Background:

Despite evidence of high burden of disease, higher costs, and worse outcomes of care of older adults with acute illness, there is limited understanding of the presentation, diagnostic strategies, and management of these patients. The Patient‐Centered Outcomes Research Institute (PCORI) recommends a framework for identification and prioritization of research areas with a focus on inclusion of input from patients and clinicians.

Methods:

To determine research priorities, we employed a systematic and inclusive process for topic generation modified from the James Lind Alliance involving the systematic engagement of multiple stakeholders, including patients and caregivers. The approach included 5 phases: 1. Convene steering committee; 2. Consult with stakeholders to identify gaps in the scientific knowledge regarding the care of the acutely ill older patient; 3. Collate a list of potential research questions resulting from the solicitation process; 4. Prioritize the most important research questions, and 5. Disseminate results. We report on the results of phases 1‐4.

Results:

We formed a steering committee of hospital‐medicine and geriatrics health services and clinical researchers from the Society of Hospital Medicine research committee. A diverse group of 17 stakeholder organizations was convened by telephone and committed to participate in the project. Using an electronic survey, stakeholder organizations surveyed their memberships to generate 580 individual responses and 1299 unanswered questions for consideration. Two levels of review by steering committee members reduced the list to 75 unanswered questions.

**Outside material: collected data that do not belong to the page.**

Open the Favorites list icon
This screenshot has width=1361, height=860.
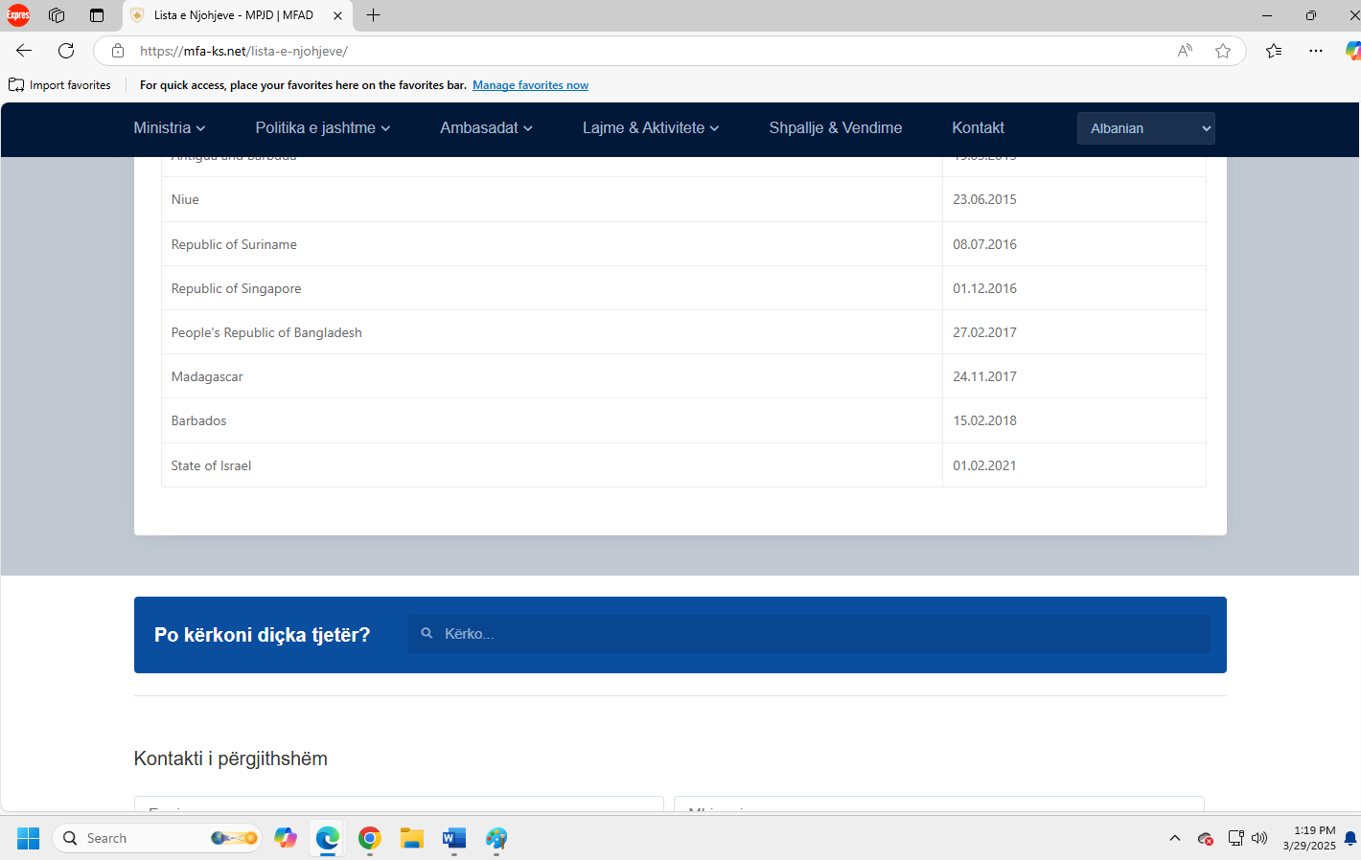click(x=1274, y=51)
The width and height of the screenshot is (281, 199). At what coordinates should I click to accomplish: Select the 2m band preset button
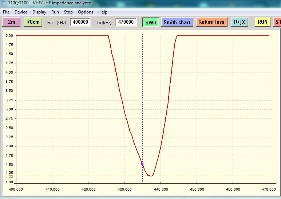pos(12,22)
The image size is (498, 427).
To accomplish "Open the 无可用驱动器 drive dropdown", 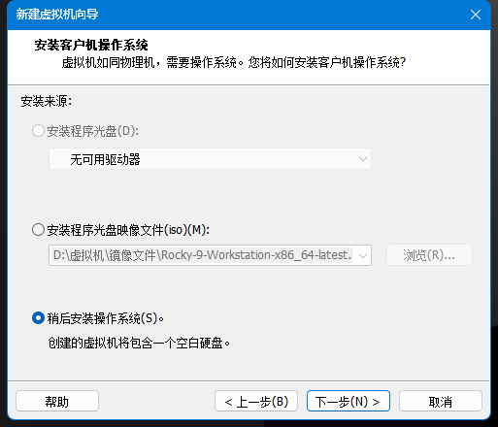I will coord(210,159).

Additional consultation of earlier published research agendas and Cochrane reviews were used to add additional questions for consideration. A first round of email voting by stakeholder organizations was followed by a face‐to‐face prioritization meeting employing nominal group technique to reach consensus. A “top 10” list of the highest priority unanswered questions for research was identified and will be presented.

Conclusions:

The input of diverse stakeholders is feasible and generated a balanced list of priority topics for inclusion in a patient‐centered research agenda at the intersection of hospital medicine and geriatric medicine.